Linear Optimization: Duality in Simplex Consider the optimization problem: 
(P) $$Minimize \ \ \ z = c^tx \\subject \ to\ \ \ Ax=c \\ x \ge 0 $$
$c \in \mathbb R^n, A^t=A$
I want to show that if $x$ is a feasable point here, it is already optimal.
I know that the dual problem is
(D)$$Maximize \ \ \ w = c^ty \\subject \ to\ \ \ Ay \le c \\ $$
and if $x$ and $y$ are feasable points for (P) and (D), then $c^tx \ge c^ty$ and $c^tx = c^ty$ if they are optimal. However my efforts to this lead nowhere. Any help is greatly appreciated!
 A: Observe that any feasible solution to $(P)$ is also a solution to $(D)$, since you set $A = A^t$.  In words, a primal feasible solution satisfies the dual.
From the hypothesis of the question, we fix a feasible solution $x_0$ in $(P)$.
You are almost there with the weak duality: $c^tx \ge c^ty$ for any feasible $x$ in $(P)$ and $y$ in $(D)$.

▶ **STORED DATA**:
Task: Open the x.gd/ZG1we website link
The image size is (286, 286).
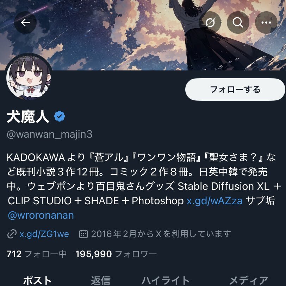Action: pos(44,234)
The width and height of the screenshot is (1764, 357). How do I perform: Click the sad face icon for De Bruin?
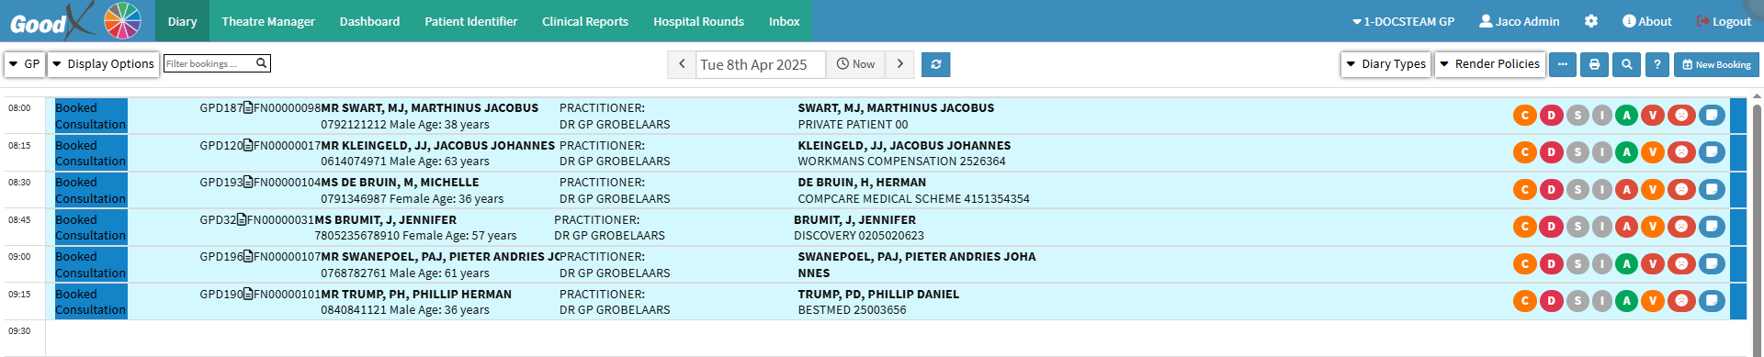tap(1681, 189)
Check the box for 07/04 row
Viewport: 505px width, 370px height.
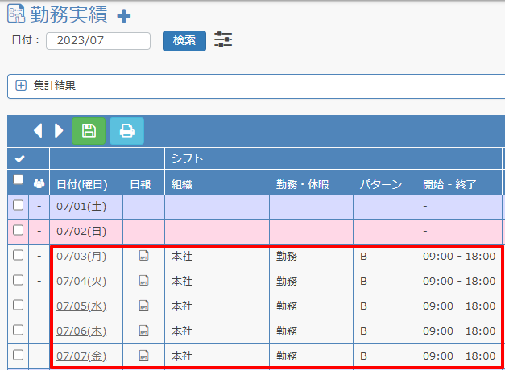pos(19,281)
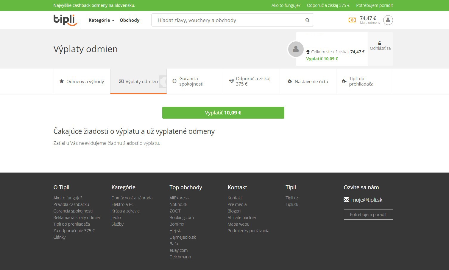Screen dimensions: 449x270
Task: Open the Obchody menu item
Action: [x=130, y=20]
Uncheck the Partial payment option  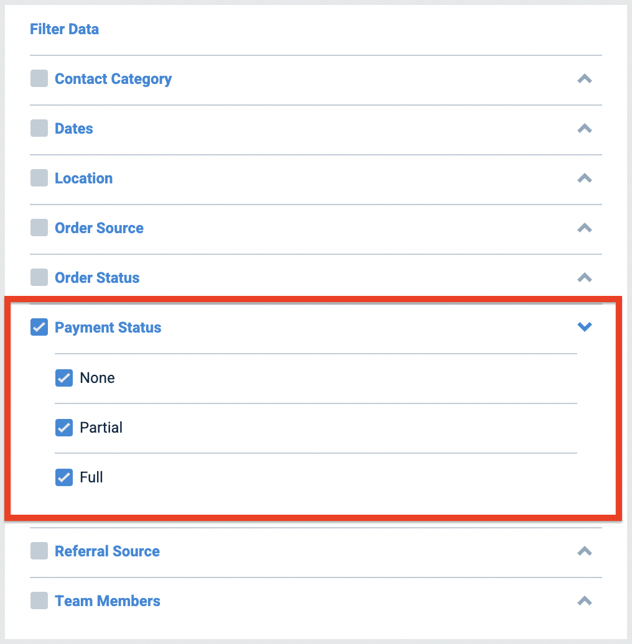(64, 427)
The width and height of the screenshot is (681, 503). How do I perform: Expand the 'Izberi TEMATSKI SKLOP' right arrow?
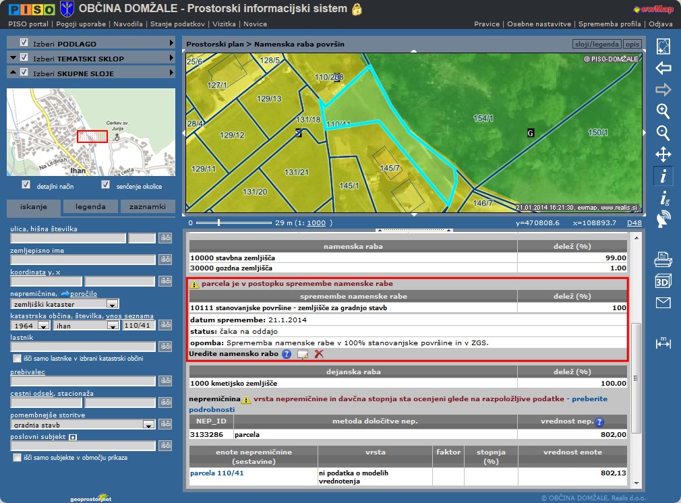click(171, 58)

---

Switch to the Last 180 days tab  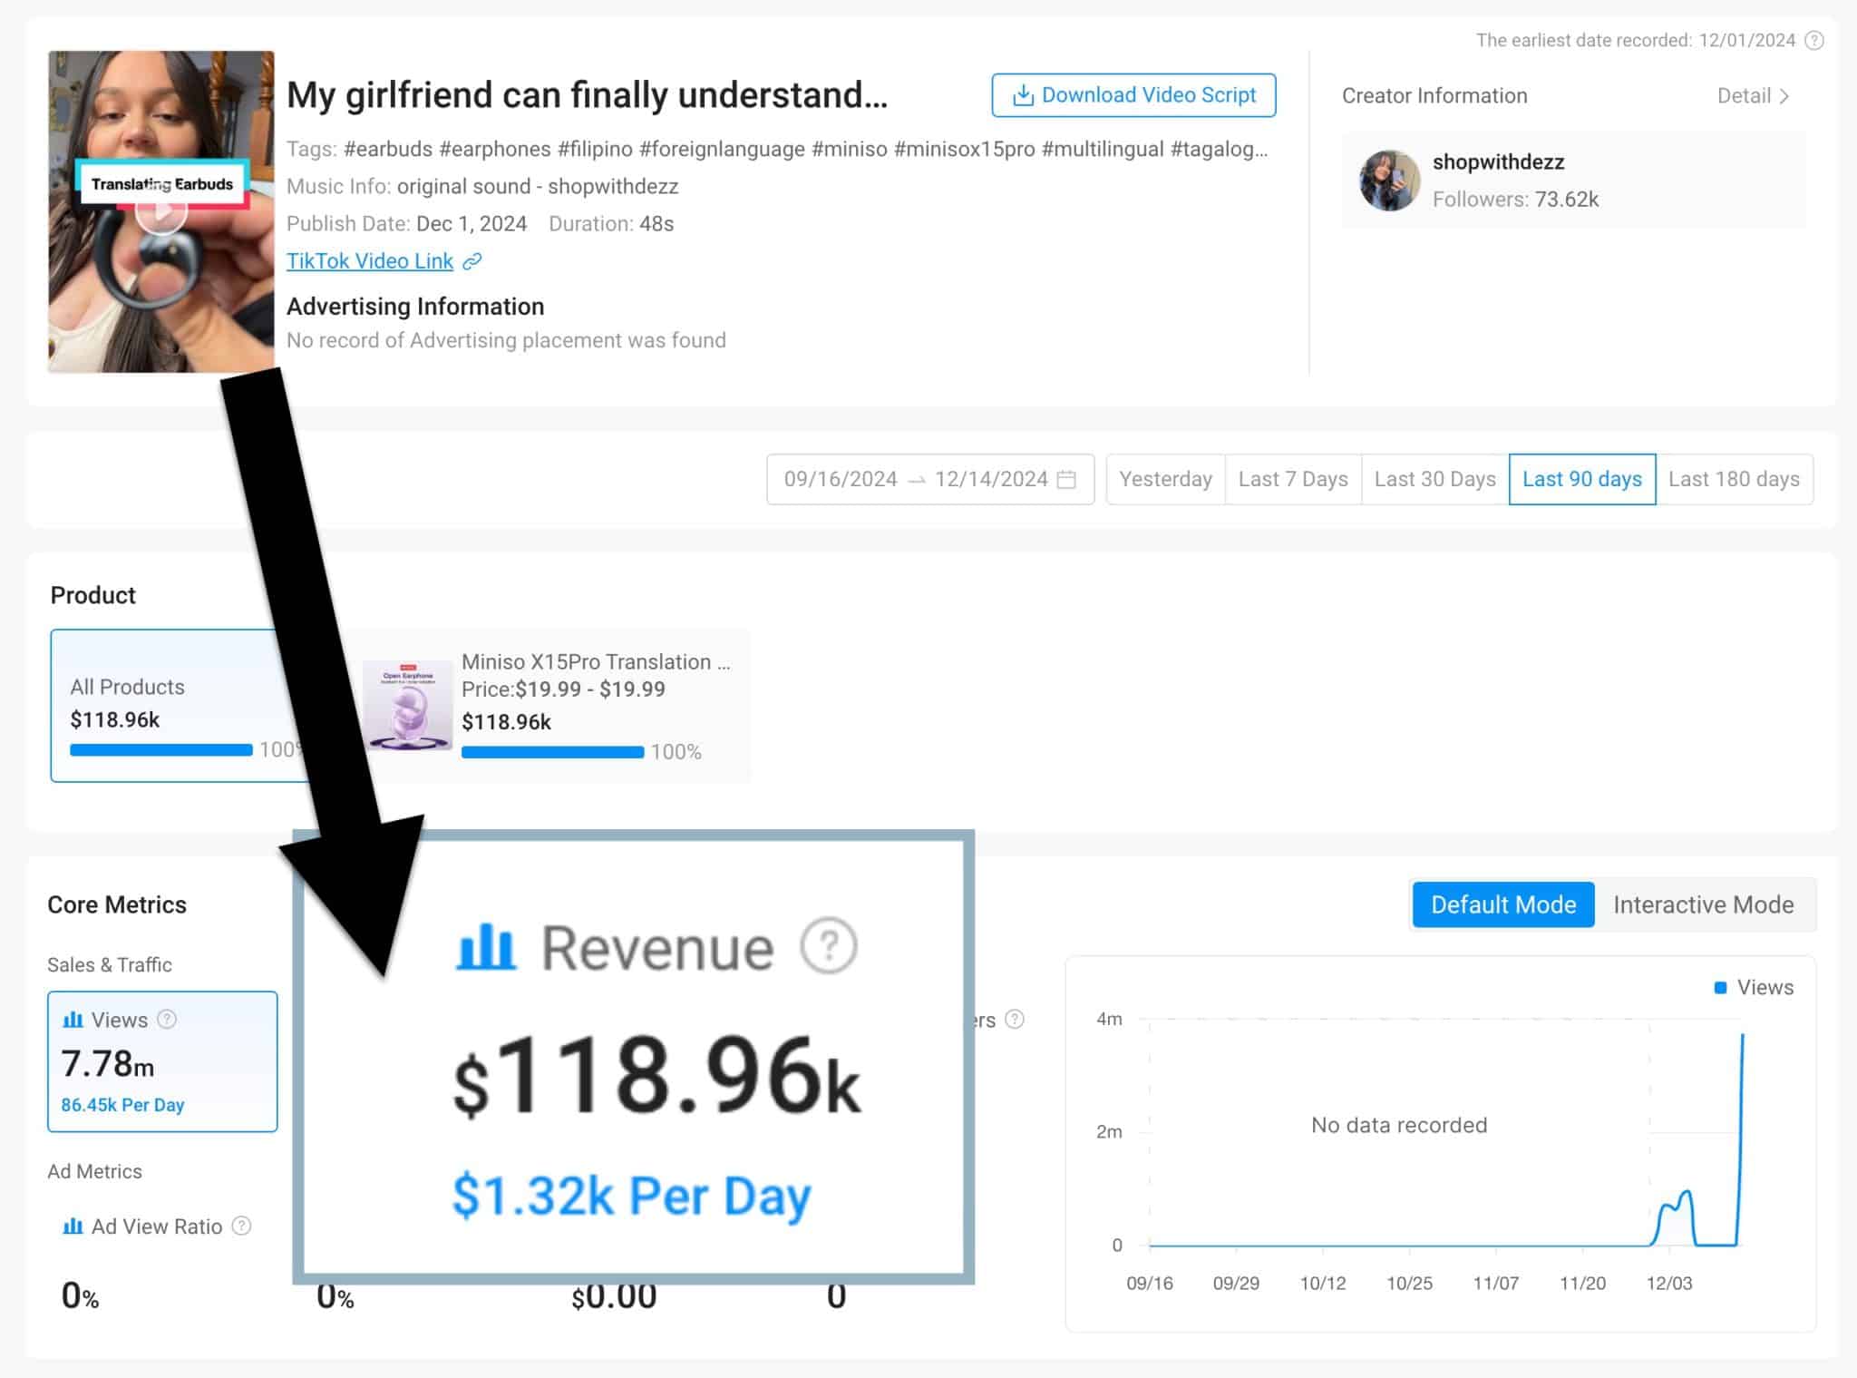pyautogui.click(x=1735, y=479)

▶ **ACTIONS TO TAKE**:
• A. From the duality thread, render the sentence "In words, a primal feasible solution satisfies the dual." in Spanish.
• B. Continue the forum thread on duality in the simplex method, picking up right after its last sentence.
The items are unrelated to what you need to do here.

▶ **PER-TASK OUTPUTS**:
• A. En otras palabras, una solución factible del primal satisface el dual.

• B.
For any (non-optimal) feasible $y$ in $(D)$, we have $c^tx_0 \ge c^ty$ thanks to the weak duality.  Then, we apply the first paragraph on $x_0$, so that $x_0$ also satisfies $(D)$.  Since the choice of $y$ is arbitrary in $(D)$, $x_0$ is an optimal solution for $(D)$.
Now, we apply the Strong Duality Theorem (p.14 of 45) to conclude that $(P)$ has an optimal solution $x_1$, and $c^t x_0 = c^t x_1$.
Summarise the above points so as to see that $x_0$ is in fact an optimal solution for $(P)$.


*

*$x_0$ is a feasible solution for $(P)$. (by construction)

*$x_1$ is an optimal solution for $(P)$. (existence of such $x_1$ proved by Strong Duality)

*$c^t x_0 = c^t x_1$ (part of the statement of the Strong Duality)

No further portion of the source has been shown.